**WHAT NEEDS TO BE DONE**
Every line of the records below that has the word "screenshot" should be copied.

**AVAILABLE RECORDS**

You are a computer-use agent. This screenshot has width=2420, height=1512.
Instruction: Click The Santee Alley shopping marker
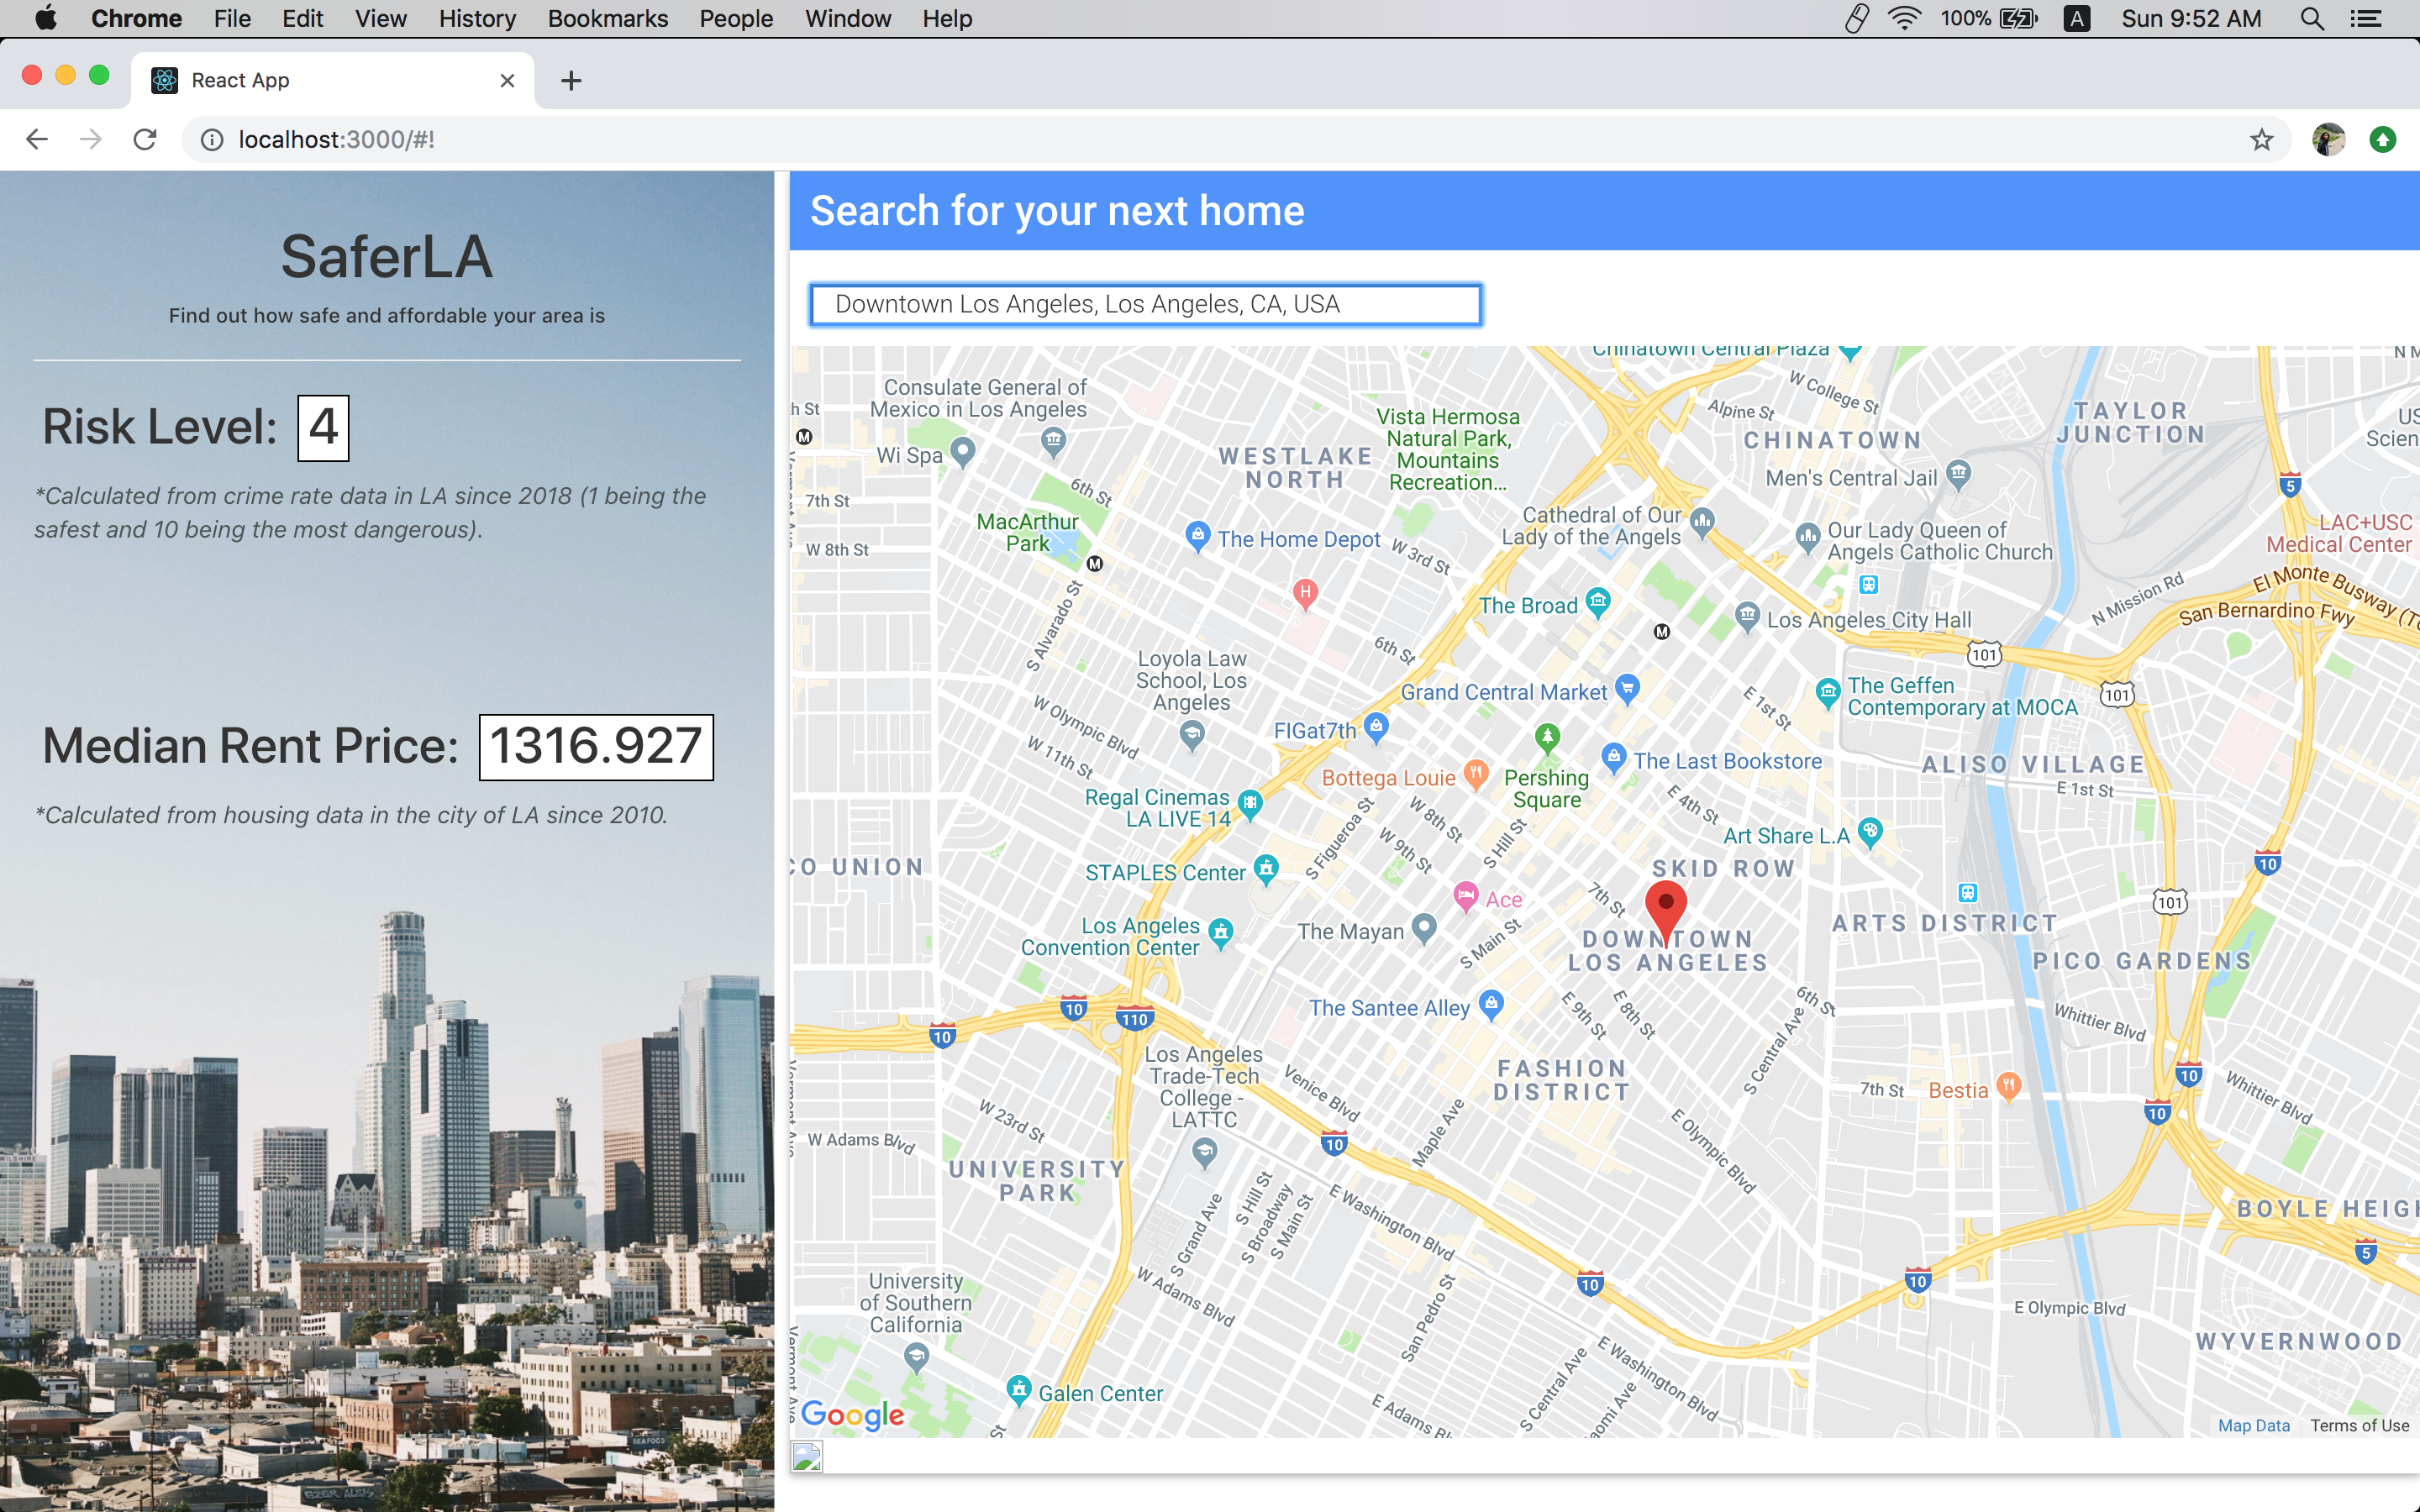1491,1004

* * *

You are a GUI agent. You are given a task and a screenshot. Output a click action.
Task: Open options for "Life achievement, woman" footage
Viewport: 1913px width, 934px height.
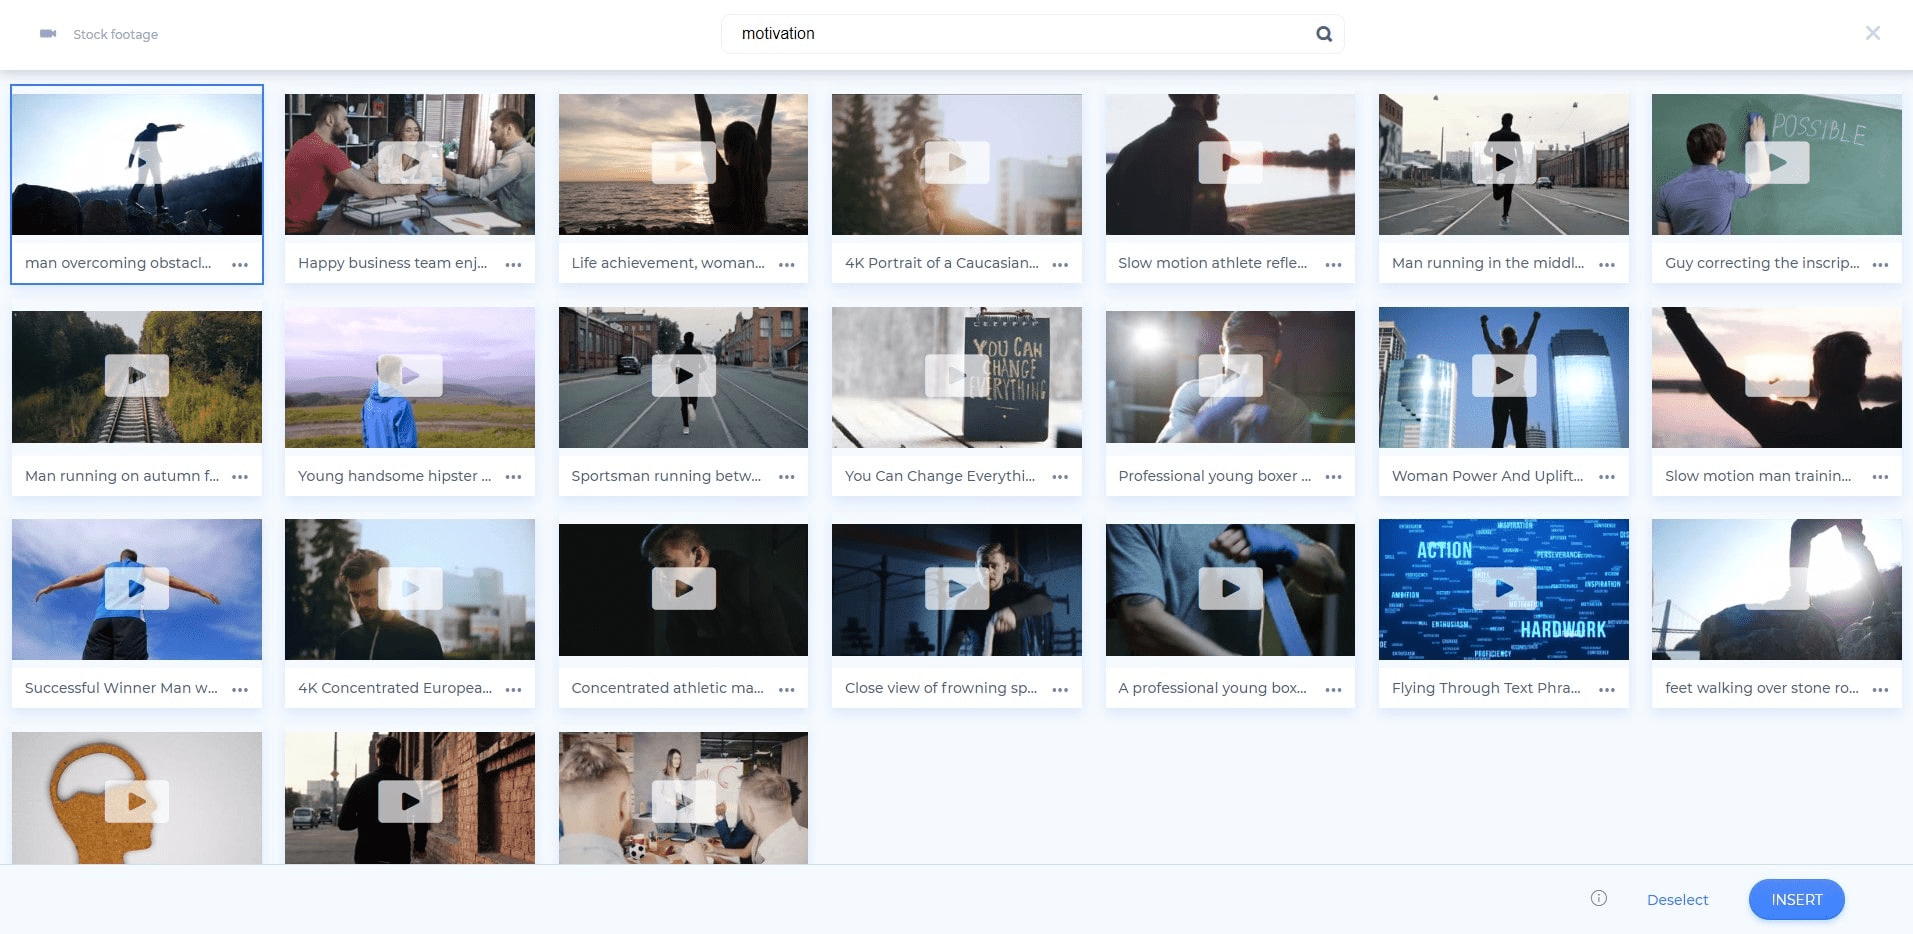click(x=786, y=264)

**OUTPUT OF THE EXERCISE**
You are a computer-use agent. This screenshot has width=2420, height=1512.
You are a GUI agent. You are given a task and a screenshot. Output a click action.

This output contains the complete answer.